# Iterative Methods: Part 3

Let’s look at one more way to solve the equation $A\vec{x} = \vec{b}$. We assume that $A \in \mathbb{R}^{n \times n}$ is nonsingular, and define the $k$-th Krylov subspace as follows:

$\mathscr{K}_{k} \,:=\, \mbox{span}\{\vec{b},\,A\vec{b},\,\cdots,\,A^{k - 1}\vec{b}\}$.

Krylov subspace methods are efficient and popular iterative methods for solving large, sparse linear systems. When $A$ is symmetric, positive definite (SPD), i.e.
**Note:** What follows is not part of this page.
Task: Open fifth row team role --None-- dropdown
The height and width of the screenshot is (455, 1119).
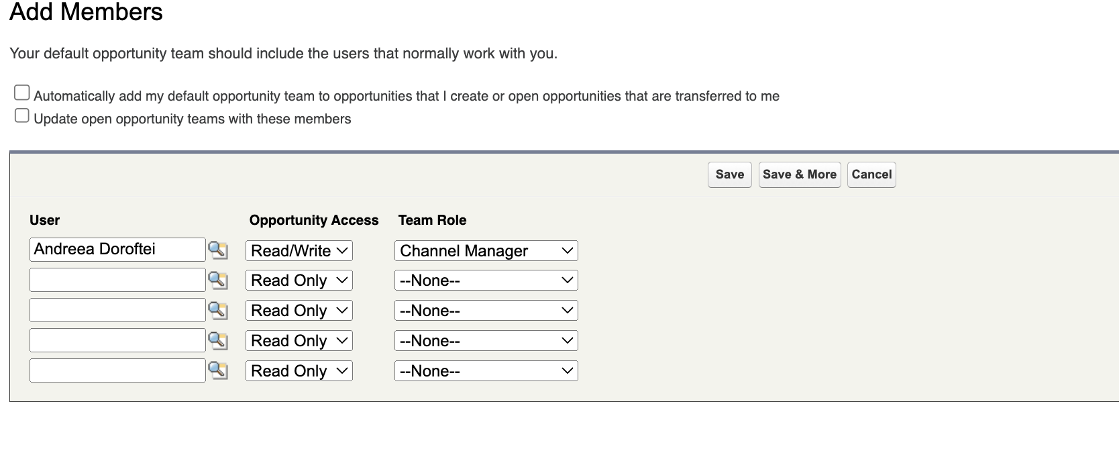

$\left\{\begin{array}{l} A^{T} = A \\[12pt] \vec{x}^{T}A\vec{x} > 0,\,\,\,\forall\,\vec{x} \neq \vec{0}, \end{array}\right.$

we can use a Krylov subspace method called Conjugate Gradient (CG).

Today, let’s find out how CG works and use it to solve 2D Poisson’s equation.

## a. Creating iterates

Let $(\cdot,\,\cdot)$ be an inner product for $\mathbb{R}^{n}$, and $||\cdot|| := \sqrt{(\cdot,\,\cdot)}$ the norm associated with the inner product.
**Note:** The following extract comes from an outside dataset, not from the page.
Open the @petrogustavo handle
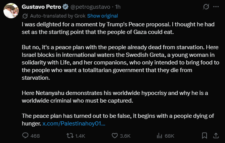 click(90, 7)
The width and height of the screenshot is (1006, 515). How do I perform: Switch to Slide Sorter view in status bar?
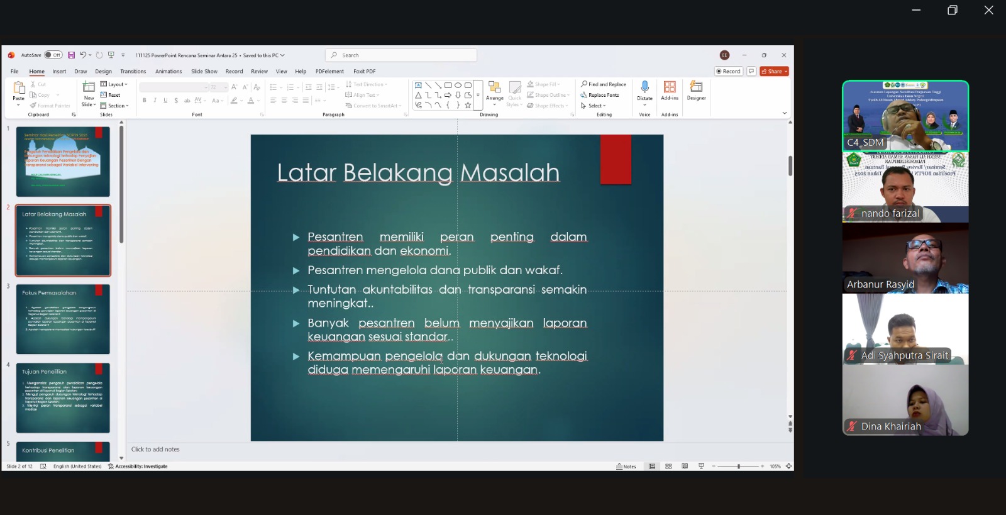click(x=668, y=467)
How Krylov subspace methods work is simple. We will approximate the exact solution $\vec{x} = A^{-1}\vec{b}$ with a sequence of iterates $\vec{x}_{k}$ that meet two conditions:

$\begin{array}{l} \mbox{1.}\,\,\,\vec{x}_{k} \in \mathscr{K}_{k} \\[12pt] \mbox{2.}\,\,\,||\vec{x}_{k} - \vec{x}|| = \min\limits_{\vec{y}\,\in\,\mathscr{K}_{k}}\,||\vec{y} - \vec{x}||.\end{array}$

In other words, when measured in the norm $||\cdot||$, $\vec{x}_{k}$ is the best approximation to $\vec{x}$ from the $k$-th Krylov subspace.

(For initialization, we will take $\vec{x}_{0} = \vec{0}$ and $\mathscr{K}_{0} = \{\vec{0}\}$.)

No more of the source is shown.